III. Issues and Standard of Review

[21] The issue on judicial review is whether the RAD’s Decision concluding that the Applicant was excluded under Article 1E of the Convention, in application of section 98 of IRPA, was unreasonable.

[22] The parties submit that the standard of review with respect to the merits of the Decision is reasonableness (Canada (Minister of Citizenship and Immigration) v Vavilov, 2019 SCC 65 [Vavilov] at paras 10, 25). I agree that reasonableness is the applicable standard of review.

[23] On judicial review, the Court must consider whether a decision bears the hallmarks of reasonableness – justification, transparency and intelligibility (Vavilov at para 99). A reasonable decision will always depend on the constraints imposed by the legal and factual context of the particular decision under review (Vavilov at para 90). A decision may be unreasonable if the decision-maker misapprehended the evidence before it (Vavilov at paras 125-126). The party challenging the decision bears the onus of demonstrating that the decision is unreasonable (Vavilov at para 100).

IV. Analysis

A. The legal framework: Article 1E exclusions

[24] Article 1E of the Convention provides that:

E This Convention shall not apply to a person who is recognized by the competent authorities of the country in which he has taken residence as having the rights and obligations which are attached to the possession of the nationality of that country.

(Exercise 1)
In the court excerpt, who bears the onus of showing that a decision is unreasonable?
(Exercise 2)
Rewrite the paragraph of the court excerpt that begins "On judicial review, the Court must consider" as a short bulleted list, keeping its main points.

(Information provided)
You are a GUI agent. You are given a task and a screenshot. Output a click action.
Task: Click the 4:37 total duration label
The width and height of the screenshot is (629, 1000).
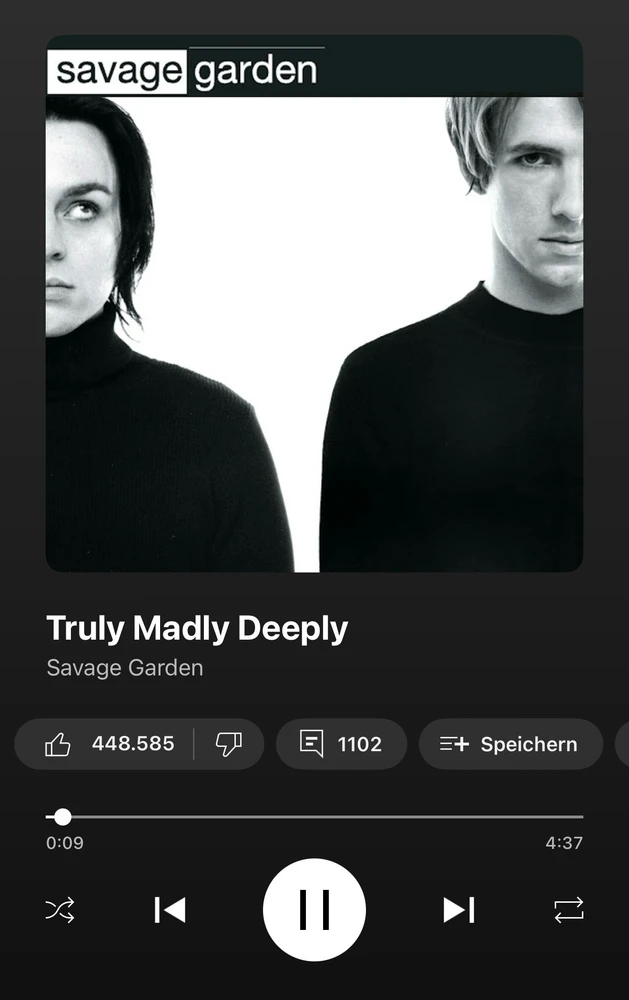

(Problem solution 1)
The party challenging the decision.

(Problem solution 2)
- The Court considers whether a decision shows the hallmarks of reasonableness: justification, transparency and intelligibility (Vavilov, para 99).
- Reasonableness always depends on the constraints of the decision's legal and factual context (Vavilov, para 90).
- A decision may be unreasonable if the decision-maker misapprehended the evidence (Vavilov, paras 125–126).
- The party challenging the decision must show it is unreasonable (Vavilov, para 100).